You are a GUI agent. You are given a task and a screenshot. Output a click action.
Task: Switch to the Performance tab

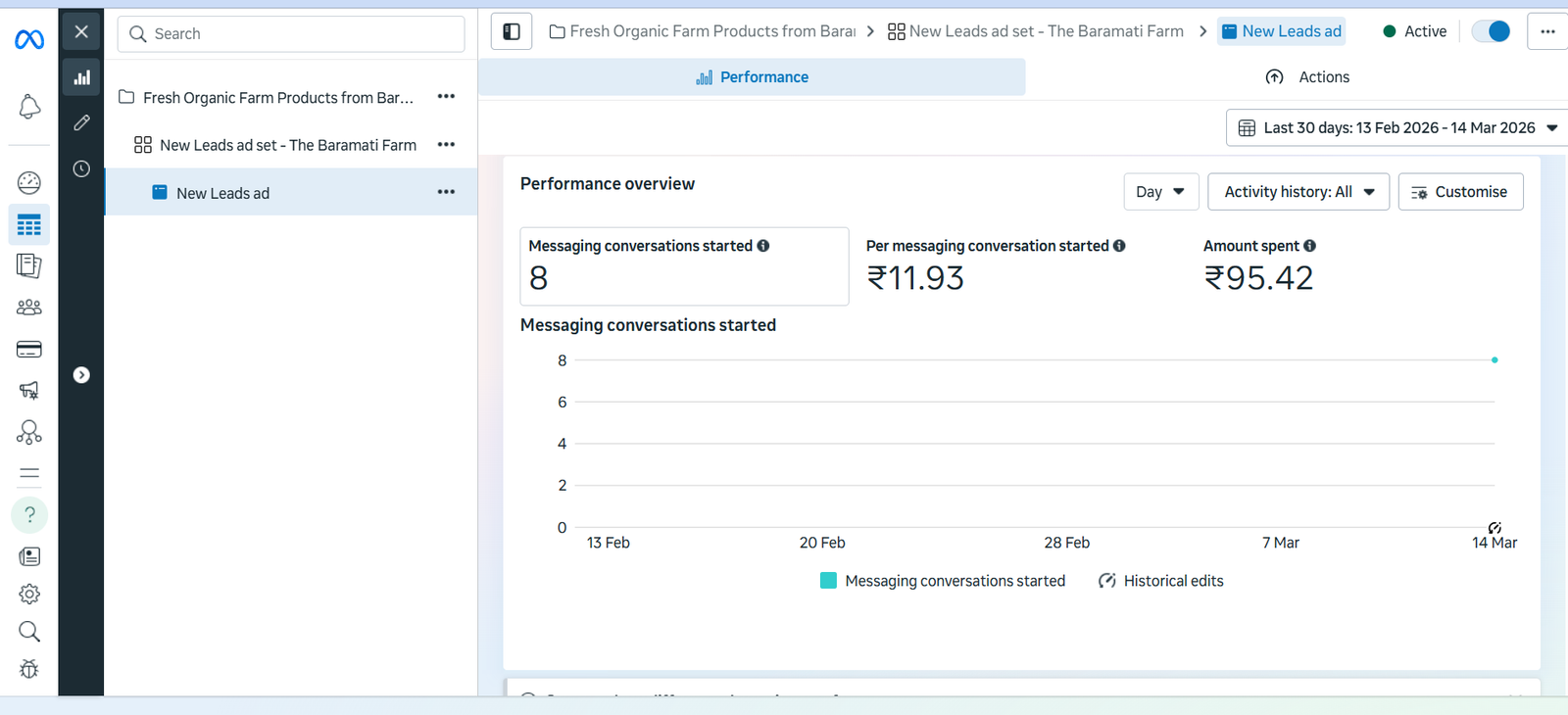[752, 77]
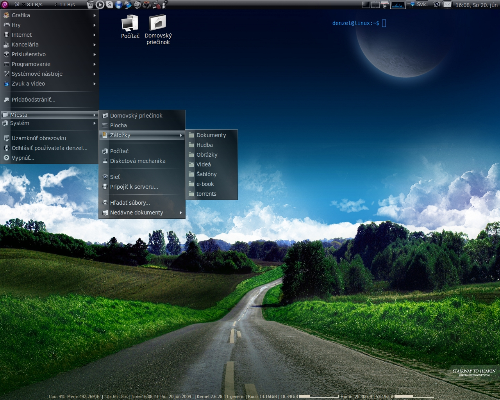This screenshot has width=500, height=400.
Task: Expand the Grafika applications submenu
Action: pyautogui.click(x=50, y=15)
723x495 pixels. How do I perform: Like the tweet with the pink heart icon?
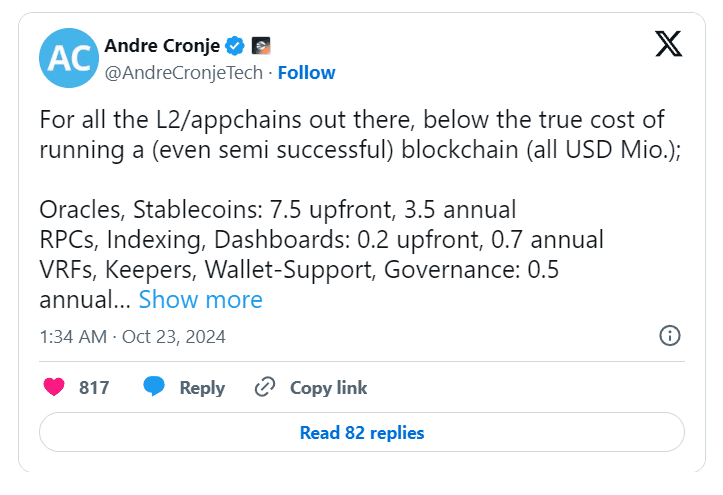(x=54, y=387)
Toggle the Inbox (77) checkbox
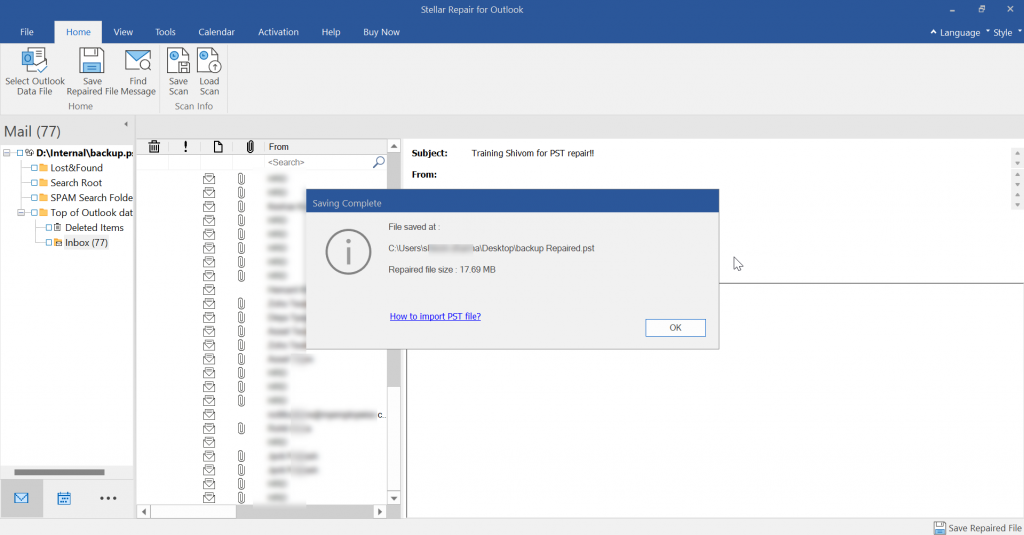 point(47,243)
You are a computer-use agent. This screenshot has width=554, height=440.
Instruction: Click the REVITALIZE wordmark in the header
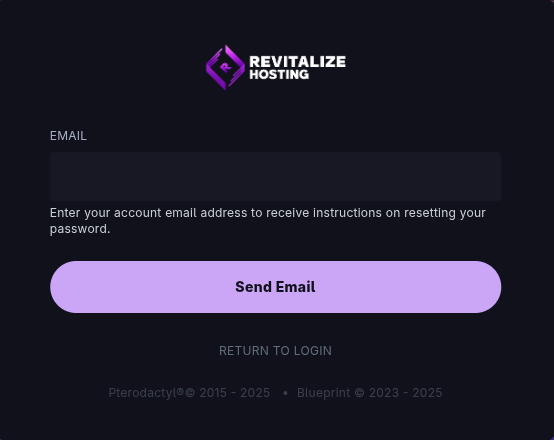click(x=297, y=61)
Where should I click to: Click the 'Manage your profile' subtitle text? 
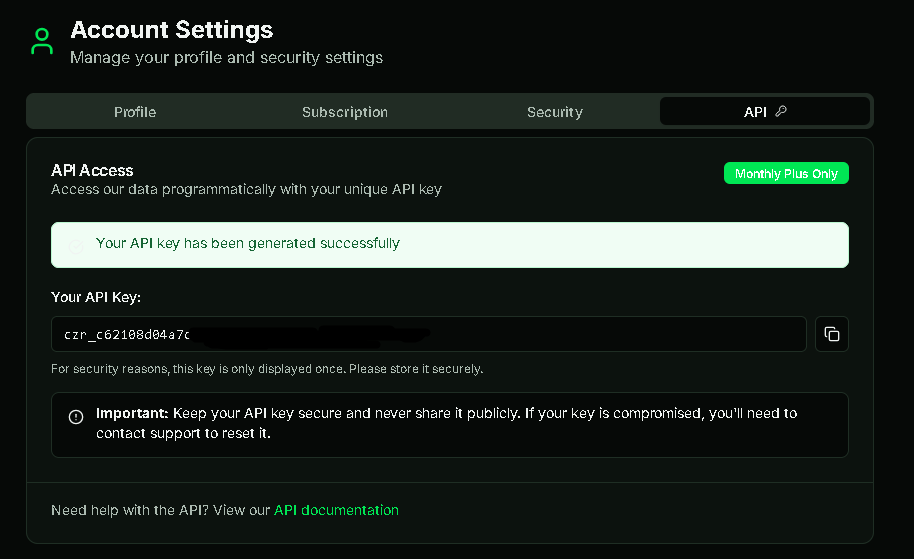[226, 58]
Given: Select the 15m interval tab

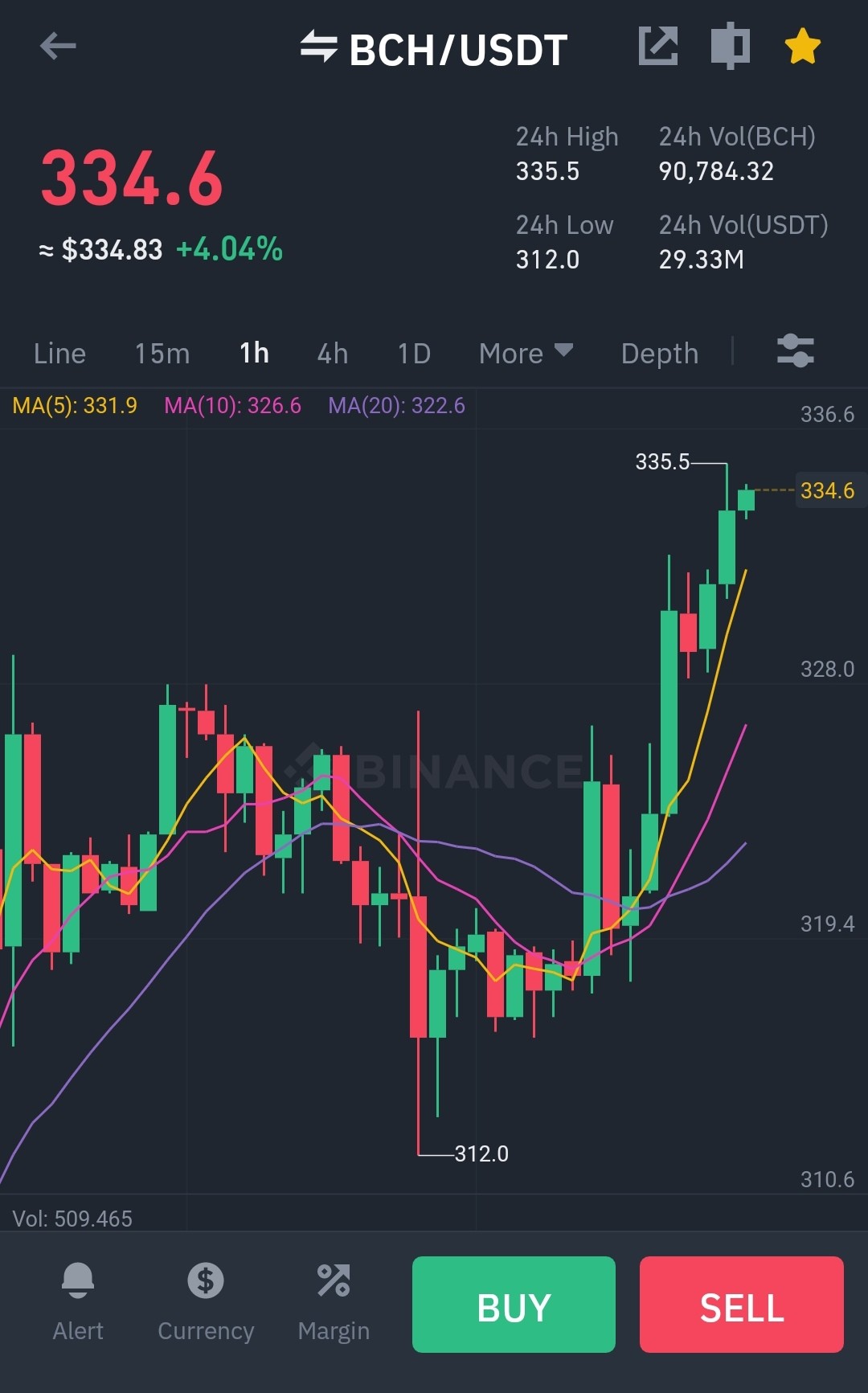Looking at the screenshot, I should [162, 353].
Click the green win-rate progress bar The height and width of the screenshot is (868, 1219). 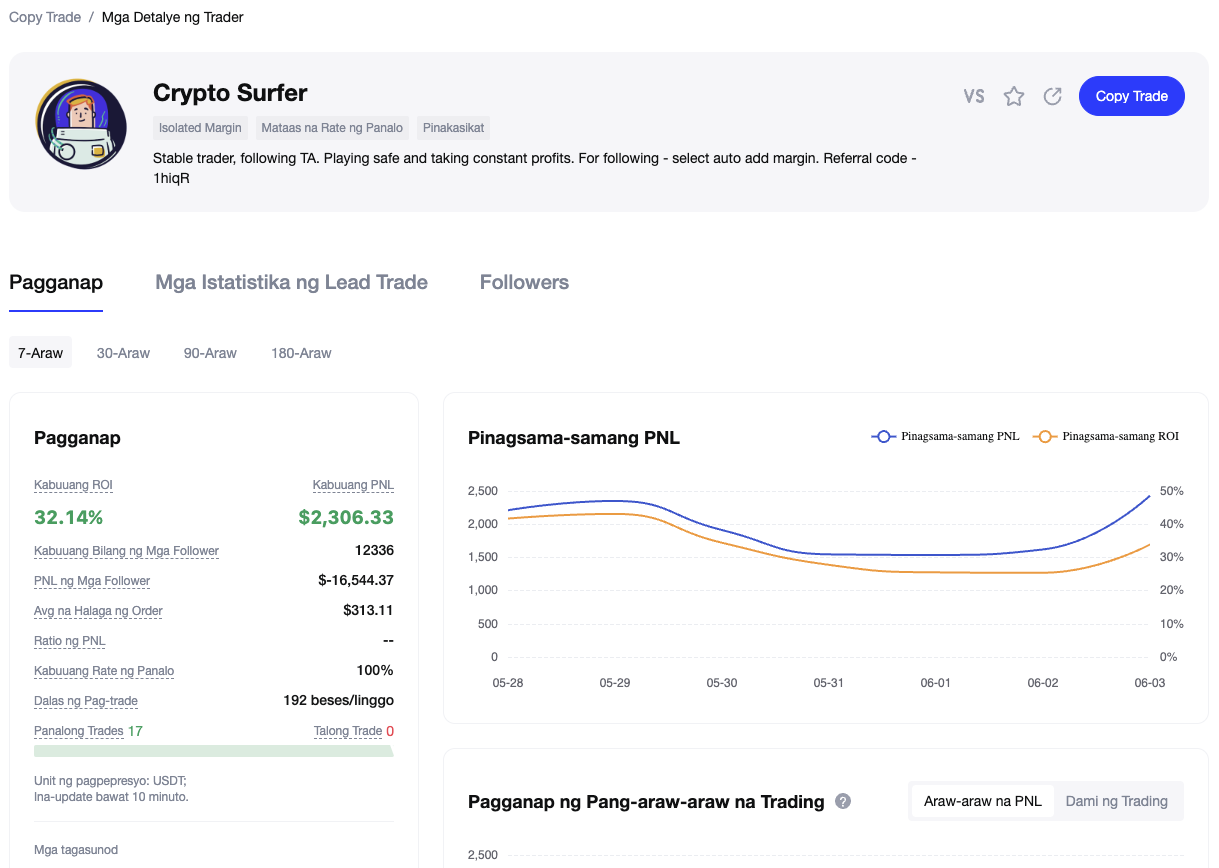[213, 751]
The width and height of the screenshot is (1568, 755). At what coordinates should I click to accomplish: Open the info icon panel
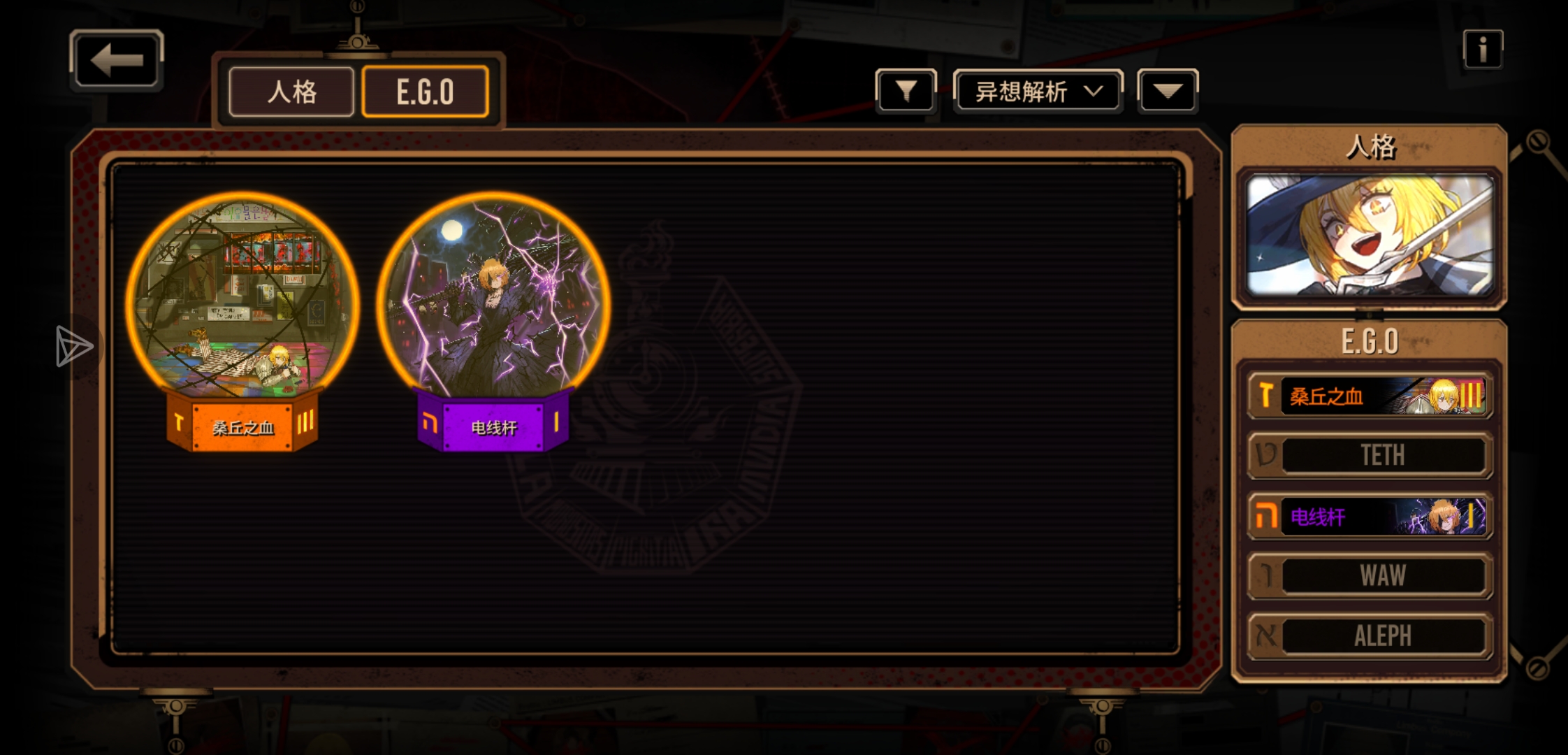[x=1483, y=49]
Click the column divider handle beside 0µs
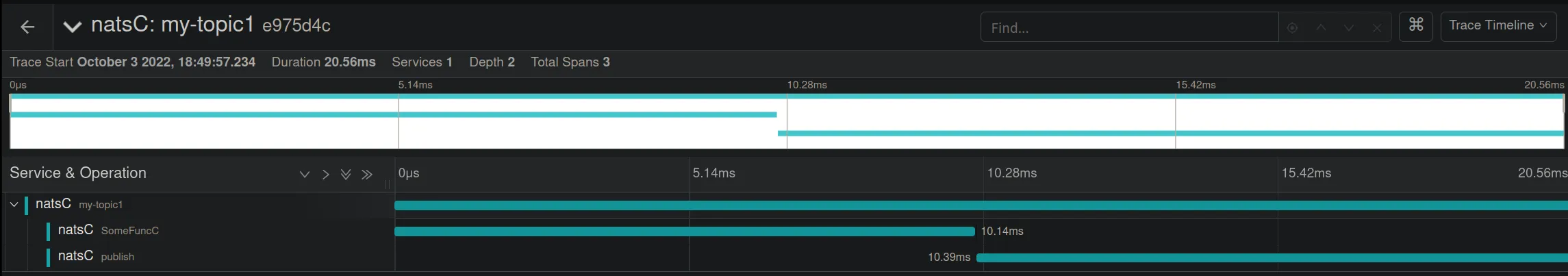Screen dimensions: 1568x276 click(x=388, y=184)
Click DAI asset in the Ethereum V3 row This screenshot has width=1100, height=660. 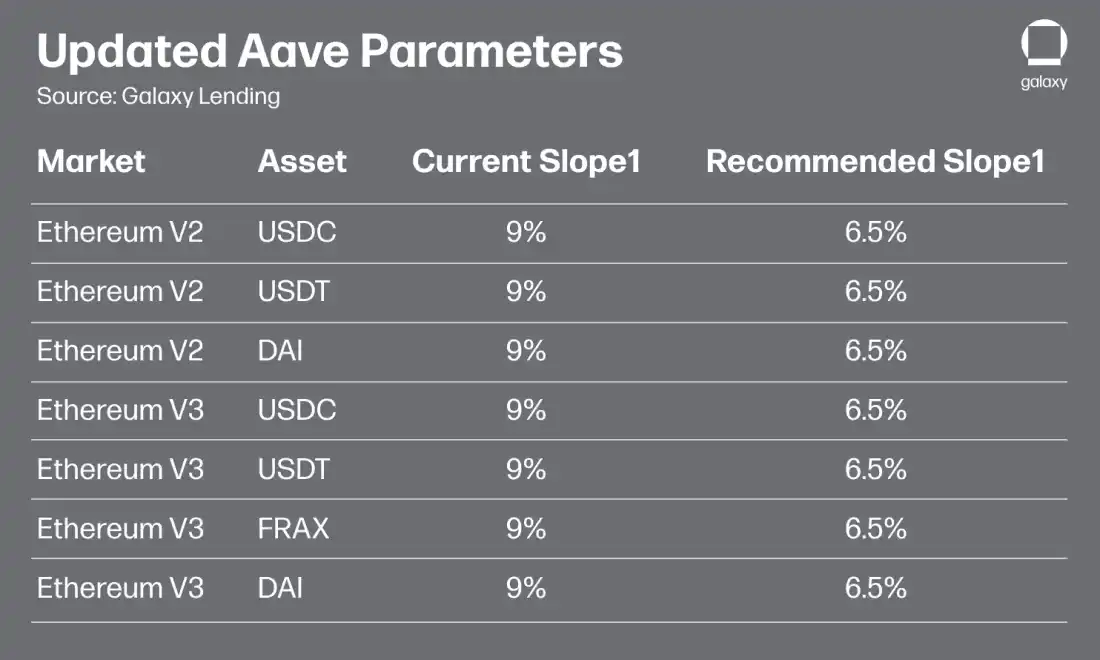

### What you will do
Show the lines from the data above that contain the string "agent".

### Task result
You are a GUI agent. You are given a task and a screenshot. Output a click action.
You are a computer-use agent. This screenshot has width=554, height=440.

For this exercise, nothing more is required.